Which lines in the listing below contain "search"? Copy each of them.

RECORDS FOR THIS TASK Block Start

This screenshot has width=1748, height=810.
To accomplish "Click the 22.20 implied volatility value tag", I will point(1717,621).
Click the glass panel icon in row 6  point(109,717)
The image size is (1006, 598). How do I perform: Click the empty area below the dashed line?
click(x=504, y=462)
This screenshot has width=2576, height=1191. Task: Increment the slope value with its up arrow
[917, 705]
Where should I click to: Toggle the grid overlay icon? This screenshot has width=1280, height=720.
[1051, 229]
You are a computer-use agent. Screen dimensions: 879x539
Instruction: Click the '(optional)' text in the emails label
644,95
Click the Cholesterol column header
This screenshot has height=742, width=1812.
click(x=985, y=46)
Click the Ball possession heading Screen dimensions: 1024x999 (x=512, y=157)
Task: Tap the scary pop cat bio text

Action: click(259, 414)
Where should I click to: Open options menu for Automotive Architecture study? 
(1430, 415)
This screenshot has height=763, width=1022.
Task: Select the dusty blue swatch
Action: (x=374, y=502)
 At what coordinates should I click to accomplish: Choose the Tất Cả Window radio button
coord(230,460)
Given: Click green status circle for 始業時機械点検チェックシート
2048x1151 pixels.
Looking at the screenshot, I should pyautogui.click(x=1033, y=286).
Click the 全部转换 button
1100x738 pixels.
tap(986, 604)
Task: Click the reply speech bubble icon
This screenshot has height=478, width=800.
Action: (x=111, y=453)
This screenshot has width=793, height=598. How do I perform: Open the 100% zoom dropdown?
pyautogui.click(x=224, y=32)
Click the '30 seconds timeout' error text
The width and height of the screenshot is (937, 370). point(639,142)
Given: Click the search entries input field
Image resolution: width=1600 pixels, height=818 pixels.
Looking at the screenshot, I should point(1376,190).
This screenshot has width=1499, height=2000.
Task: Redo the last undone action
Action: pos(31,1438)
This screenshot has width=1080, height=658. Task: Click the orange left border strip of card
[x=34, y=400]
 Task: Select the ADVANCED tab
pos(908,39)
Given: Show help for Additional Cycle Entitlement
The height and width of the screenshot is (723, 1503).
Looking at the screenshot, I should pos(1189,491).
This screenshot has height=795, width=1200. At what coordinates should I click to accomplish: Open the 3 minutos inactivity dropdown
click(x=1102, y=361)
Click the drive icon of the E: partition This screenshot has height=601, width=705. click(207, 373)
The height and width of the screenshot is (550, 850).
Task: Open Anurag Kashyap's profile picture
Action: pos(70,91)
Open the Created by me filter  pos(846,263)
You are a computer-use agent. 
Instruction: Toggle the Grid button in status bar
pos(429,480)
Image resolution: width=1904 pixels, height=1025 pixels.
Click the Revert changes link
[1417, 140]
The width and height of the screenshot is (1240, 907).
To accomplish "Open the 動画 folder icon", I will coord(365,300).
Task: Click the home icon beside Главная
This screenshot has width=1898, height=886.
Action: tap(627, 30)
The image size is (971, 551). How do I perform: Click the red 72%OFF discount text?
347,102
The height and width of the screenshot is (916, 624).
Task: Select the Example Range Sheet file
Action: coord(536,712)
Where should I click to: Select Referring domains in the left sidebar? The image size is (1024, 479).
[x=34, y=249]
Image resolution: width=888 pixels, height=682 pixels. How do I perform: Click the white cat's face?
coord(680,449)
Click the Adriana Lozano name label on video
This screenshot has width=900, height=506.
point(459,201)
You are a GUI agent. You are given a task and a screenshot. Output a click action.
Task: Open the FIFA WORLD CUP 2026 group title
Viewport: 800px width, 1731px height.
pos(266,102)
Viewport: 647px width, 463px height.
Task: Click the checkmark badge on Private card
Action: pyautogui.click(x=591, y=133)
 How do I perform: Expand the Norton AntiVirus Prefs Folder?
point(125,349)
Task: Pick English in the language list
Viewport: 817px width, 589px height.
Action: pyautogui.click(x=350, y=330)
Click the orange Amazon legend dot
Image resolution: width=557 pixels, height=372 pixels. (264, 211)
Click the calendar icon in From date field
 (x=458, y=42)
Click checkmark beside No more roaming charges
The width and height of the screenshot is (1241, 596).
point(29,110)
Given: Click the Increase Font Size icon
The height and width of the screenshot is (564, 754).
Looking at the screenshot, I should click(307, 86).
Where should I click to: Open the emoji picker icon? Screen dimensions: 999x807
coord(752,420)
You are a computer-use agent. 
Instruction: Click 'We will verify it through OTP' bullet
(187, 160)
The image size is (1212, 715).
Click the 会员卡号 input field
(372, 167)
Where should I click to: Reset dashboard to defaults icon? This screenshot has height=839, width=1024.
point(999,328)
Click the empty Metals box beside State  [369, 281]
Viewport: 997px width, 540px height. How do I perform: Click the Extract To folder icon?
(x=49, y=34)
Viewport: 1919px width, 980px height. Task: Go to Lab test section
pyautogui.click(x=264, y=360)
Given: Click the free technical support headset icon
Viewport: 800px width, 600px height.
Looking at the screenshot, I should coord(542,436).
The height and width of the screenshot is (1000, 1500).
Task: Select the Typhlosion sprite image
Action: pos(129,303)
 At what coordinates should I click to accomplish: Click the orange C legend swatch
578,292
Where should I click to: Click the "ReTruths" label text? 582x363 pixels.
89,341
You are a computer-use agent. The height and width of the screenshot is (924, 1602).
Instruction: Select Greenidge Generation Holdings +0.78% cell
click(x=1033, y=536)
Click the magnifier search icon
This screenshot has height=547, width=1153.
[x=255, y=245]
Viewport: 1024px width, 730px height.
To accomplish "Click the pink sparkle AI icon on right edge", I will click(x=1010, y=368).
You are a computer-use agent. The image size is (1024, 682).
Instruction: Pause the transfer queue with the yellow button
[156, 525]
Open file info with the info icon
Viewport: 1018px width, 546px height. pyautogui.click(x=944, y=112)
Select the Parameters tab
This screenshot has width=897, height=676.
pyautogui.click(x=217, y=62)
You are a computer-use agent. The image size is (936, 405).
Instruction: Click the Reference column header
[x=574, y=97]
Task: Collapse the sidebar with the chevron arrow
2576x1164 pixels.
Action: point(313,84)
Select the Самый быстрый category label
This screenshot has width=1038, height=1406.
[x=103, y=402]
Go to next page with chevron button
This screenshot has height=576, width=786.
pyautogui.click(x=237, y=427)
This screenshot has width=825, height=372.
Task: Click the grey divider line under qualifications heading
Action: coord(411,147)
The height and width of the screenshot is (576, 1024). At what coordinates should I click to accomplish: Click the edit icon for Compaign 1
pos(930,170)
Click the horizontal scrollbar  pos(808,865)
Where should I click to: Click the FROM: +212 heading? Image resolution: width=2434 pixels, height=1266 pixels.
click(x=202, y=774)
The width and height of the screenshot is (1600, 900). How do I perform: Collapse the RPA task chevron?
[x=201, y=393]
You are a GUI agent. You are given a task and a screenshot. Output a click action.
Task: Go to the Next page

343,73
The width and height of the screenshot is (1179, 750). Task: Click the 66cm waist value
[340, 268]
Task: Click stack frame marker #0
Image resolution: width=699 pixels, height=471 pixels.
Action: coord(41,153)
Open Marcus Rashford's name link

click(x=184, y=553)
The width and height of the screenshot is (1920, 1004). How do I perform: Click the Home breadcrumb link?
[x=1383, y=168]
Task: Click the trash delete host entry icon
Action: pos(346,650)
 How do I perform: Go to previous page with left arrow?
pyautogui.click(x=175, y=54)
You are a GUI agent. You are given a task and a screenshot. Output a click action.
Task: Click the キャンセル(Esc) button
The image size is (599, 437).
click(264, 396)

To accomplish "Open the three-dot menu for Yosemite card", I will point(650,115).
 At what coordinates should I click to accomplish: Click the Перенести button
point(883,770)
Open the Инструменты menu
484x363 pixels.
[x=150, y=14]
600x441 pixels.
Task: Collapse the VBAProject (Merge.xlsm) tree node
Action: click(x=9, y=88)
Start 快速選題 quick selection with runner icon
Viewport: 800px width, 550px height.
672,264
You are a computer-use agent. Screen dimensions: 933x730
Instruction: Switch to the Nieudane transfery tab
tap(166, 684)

RECORDS FOR THIS TASK Block End

> EXERCISE SOLUTION
Given: Click the search entries input field
Click the magnifier search icon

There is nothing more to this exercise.